DPLF recently submitted a comment responding to a call from the International Criminal Court (ICC) Office of the Prosecutor for input on how victim participation should be ensured in the principles of its policy on the crime of gender-based persecution. International human rights law and international human rights protection bodies have established that the persecution of individuals, groups of people, or communities entails serious violations of civil, political, and economic, social, and cultural human rights. Gender persecution is one such violation.
As a civil society organization dedicated to the promotion of the rule of law and human rights in Latin America, DPLF supports the Office of the Prosecutor’s commitment to seeking accountability for the crime against humanity of gender persecution. This commitment has been reflected in, among other actions, the investigations and filing of charges for this serious crime in several cases brought before the Court and in the adoption of the Policy on the Crime of Gender Persecution of December 2022.
In our recent submission, we highlight some elements that are already present in several policy documents of the Office of the Prosecutor that we consider relevant in defining the nature and scope for preventing this crime and protecting victims’ rights, which the principles of the policy on the crime of gender persecution ought to include. These elements are: (i) due diligence; (ii) a systemic approach to the discrimination underlying gender persecution; (iii) an intersectional perspective; and (iv) the victim-centered and people-centered approach to justice. The comments on these topics are presented in light of paragraphs 1(b) and 3 of Article 21 of the Rome Statute.
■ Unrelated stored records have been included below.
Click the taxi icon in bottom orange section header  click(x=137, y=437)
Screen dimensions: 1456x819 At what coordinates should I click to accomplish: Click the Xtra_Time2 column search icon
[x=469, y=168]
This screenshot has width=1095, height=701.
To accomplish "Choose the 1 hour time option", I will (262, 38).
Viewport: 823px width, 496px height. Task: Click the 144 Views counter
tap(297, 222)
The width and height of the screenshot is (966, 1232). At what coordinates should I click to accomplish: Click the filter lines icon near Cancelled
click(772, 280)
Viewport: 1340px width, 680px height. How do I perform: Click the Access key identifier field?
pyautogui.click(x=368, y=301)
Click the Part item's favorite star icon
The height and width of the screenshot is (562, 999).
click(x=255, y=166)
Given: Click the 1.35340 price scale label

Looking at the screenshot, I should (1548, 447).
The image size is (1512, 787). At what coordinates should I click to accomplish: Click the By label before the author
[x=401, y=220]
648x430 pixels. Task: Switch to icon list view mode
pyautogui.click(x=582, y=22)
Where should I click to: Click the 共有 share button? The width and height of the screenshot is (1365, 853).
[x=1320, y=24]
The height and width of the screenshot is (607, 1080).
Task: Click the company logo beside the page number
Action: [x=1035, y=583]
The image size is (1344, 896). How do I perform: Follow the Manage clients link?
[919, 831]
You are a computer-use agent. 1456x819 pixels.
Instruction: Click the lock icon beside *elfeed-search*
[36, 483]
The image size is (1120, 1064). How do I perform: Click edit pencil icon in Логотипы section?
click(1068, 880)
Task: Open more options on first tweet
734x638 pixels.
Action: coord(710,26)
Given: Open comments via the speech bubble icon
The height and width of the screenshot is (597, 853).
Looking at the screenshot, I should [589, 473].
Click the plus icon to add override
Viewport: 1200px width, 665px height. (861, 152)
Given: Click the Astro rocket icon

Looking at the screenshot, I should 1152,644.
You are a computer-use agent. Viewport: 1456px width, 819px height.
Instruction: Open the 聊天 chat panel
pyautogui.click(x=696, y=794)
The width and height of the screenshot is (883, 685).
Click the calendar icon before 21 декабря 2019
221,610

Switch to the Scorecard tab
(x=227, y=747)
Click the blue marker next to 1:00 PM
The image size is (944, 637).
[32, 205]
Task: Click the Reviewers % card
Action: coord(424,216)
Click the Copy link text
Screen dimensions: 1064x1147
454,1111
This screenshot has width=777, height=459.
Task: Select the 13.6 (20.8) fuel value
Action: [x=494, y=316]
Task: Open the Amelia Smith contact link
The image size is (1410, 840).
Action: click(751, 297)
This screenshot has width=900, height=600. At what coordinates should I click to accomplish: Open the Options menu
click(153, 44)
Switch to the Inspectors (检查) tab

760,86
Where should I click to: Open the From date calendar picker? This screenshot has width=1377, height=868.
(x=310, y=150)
In international criminal law, gender persecution was first categorized as an international crime and crime against humanity in the Rome Statute of the International Criminal Court (ICC). The ICC has referred to the crime of persecution as a particularly heinous crime of the highest gravity. The crime of persecution may be gender-based, and in itself entails the objective of discrimination, since it is a crime that identifies or is directed against persons or individuals on the basis of their sex characteristics and/or the social and cultural constructs and criteria used to define gender-determined behaviors, roles, attributes, and responsibilities.